I don’t think you currently know in what ways you would care about the preferences of others after a lot of reflection (barring game-theoretic considerations which I think we can figure out a bit more in-advance, but I am bracketing that whole angle in this discussion, though I totally agree those are important and relevant). I do think you will of course endorse the way you care about other people’s preferences after you’ve done a lot of reflection (otherwise something went wrong in your reflection process), but I don’t think you would endorse what AIs would do, and my guess is you also wouldn’t endorse what a lot of other humans would do when they undergo reflection here.
Like, what I am saying is that while there might be a relatively broad basin of conditions that give rise to something that locally looks like caring about other beings, the space of caring about other beings is deep and wide, and if you have an AI that cares about other beings preferences in some way you don’t endorse, this doesn’t actually get you anything. And I think the arguments that the concept of “caring about others” that an AI might have (though my best guess is that it won’t even have anything that is locally well-described by that) will hold up after a lot of reflection seem much weaker to me than the arguments that it will have that preference at roughly human capability and ethical-reflection levels (which seems plausible to me, though still overall unlikely).
Zeroth approximation of pseudokindness is strict nonintervention, reifying the patient-in-environment as a closed computation and letting it run indefinitely, with some allocation of compute. Interaction with the outside world creates vulnerability to external influence, but then again so does incautious closed computation, as we currently observe with AI x-risk, which is not something beamed in from outer space.

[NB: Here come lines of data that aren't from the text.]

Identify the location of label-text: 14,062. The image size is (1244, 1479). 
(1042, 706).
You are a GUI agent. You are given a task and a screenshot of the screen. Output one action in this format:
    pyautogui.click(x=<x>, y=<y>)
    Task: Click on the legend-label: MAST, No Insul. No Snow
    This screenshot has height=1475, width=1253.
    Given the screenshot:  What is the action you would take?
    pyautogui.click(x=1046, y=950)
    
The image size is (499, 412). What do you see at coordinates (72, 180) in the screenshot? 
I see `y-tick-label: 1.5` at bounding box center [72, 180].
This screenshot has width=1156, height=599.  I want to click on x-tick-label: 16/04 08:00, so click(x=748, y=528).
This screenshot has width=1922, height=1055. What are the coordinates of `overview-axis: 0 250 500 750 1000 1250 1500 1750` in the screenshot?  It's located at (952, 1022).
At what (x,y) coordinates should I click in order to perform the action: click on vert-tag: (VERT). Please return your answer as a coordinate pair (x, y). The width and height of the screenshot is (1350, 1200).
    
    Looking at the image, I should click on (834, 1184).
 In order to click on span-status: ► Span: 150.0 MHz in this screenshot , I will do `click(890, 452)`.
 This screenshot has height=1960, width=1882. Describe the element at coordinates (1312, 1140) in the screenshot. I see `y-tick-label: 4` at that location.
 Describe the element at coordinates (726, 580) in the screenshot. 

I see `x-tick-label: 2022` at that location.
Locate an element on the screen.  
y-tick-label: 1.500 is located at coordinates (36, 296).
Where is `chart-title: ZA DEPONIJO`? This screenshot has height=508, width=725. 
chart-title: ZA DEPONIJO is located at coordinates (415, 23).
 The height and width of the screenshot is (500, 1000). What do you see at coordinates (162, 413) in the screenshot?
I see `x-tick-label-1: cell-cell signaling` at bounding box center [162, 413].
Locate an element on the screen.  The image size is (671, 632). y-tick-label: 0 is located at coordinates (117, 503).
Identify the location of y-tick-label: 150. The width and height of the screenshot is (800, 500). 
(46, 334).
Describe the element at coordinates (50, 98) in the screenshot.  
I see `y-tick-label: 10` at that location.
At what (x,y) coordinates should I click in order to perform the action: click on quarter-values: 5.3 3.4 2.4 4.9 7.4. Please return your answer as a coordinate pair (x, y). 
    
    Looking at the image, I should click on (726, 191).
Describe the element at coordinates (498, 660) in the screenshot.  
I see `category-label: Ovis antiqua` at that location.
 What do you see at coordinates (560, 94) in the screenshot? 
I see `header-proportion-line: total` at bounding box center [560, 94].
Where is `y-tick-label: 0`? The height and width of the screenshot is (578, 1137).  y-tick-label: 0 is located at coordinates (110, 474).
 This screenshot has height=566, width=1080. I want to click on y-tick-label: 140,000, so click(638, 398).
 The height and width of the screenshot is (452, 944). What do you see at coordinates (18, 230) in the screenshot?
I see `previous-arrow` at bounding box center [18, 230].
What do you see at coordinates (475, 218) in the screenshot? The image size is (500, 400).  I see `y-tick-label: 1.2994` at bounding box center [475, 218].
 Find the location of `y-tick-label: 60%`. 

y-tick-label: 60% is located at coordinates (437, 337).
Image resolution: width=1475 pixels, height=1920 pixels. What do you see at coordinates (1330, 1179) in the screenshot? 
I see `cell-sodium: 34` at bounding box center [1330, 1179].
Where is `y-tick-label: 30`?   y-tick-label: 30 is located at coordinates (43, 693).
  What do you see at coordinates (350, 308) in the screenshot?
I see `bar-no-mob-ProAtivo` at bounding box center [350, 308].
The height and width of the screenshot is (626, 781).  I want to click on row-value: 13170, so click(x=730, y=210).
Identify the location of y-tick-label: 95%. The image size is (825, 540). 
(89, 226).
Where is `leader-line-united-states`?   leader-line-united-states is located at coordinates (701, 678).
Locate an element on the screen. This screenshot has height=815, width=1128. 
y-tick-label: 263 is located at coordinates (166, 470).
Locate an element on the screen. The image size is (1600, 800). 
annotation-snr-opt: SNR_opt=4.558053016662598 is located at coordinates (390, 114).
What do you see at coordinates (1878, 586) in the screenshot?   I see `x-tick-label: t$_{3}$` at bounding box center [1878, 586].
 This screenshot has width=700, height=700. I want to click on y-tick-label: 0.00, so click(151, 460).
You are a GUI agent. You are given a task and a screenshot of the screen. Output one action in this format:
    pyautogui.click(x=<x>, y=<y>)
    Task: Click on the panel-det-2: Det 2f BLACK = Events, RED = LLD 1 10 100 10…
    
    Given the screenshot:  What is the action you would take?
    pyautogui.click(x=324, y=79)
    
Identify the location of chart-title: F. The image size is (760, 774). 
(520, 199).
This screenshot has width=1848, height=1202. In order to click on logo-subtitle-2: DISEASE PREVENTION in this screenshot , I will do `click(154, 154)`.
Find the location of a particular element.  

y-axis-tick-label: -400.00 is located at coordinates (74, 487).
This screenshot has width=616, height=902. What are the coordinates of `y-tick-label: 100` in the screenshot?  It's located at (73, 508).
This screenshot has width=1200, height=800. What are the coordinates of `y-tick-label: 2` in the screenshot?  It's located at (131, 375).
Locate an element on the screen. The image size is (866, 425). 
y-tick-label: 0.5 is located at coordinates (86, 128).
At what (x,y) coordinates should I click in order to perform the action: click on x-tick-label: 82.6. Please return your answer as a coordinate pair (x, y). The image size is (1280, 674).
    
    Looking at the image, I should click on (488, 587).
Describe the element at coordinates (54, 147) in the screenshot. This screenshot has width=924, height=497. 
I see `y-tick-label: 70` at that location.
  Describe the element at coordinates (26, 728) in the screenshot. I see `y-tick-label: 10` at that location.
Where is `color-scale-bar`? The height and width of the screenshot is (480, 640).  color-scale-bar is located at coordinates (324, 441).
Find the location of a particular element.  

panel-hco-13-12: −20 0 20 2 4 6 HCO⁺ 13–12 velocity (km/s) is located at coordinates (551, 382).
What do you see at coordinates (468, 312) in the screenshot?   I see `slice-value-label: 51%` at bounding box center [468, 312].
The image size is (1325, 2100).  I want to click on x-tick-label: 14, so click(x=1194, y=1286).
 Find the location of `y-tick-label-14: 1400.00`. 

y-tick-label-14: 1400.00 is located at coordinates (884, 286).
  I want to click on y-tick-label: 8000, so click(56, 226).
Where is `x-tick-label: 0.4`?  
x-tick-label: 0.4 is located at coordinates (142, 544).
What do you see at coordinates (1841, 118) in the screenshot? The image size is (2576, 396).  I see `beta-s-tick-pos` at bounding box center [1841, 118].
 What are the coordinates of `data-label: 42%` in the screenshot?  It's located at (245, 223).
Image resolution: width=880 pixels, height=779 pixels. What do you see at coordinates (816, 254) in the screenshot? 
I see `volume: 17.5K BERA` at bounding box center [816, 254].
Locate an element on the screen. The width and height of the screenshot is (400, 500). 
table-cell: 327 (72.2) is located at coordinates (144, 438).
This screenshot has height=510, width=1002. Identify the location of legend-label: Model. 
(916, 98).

Formulation of the kinds of external influences that are appropriate for a particular patient-in-environment is exactly the topic of membranes/boundaries, this task can be taken as the defining desideratum for the topic. Specifically, the question of which environments can be put in contact with a particular membrane without corrupting it, hence why I think membranes are relevant to pseudokindness. Naturality of the membranes/boundaries abstraction is linked to naturality of the pseudokindness abstraction.
In contrast, the language of preferences/optimization seems to be the wrong frame for formulating pseudokindness, it wants to discuss ways of intervening and influencing, of not leaving value on the table, rather than ways of offering acceptable options that avoid manipulation. It might be possible to translate pseudokindness back into the language of preferences, but this translation would induce a kind of deontological prior on preferences that makes the more probable preferences look rather surprising/unnatural from a more preferences-first point of view.
Thanks for writing this. I also think what we want from psuedokindness is captured from membranes/boundaries.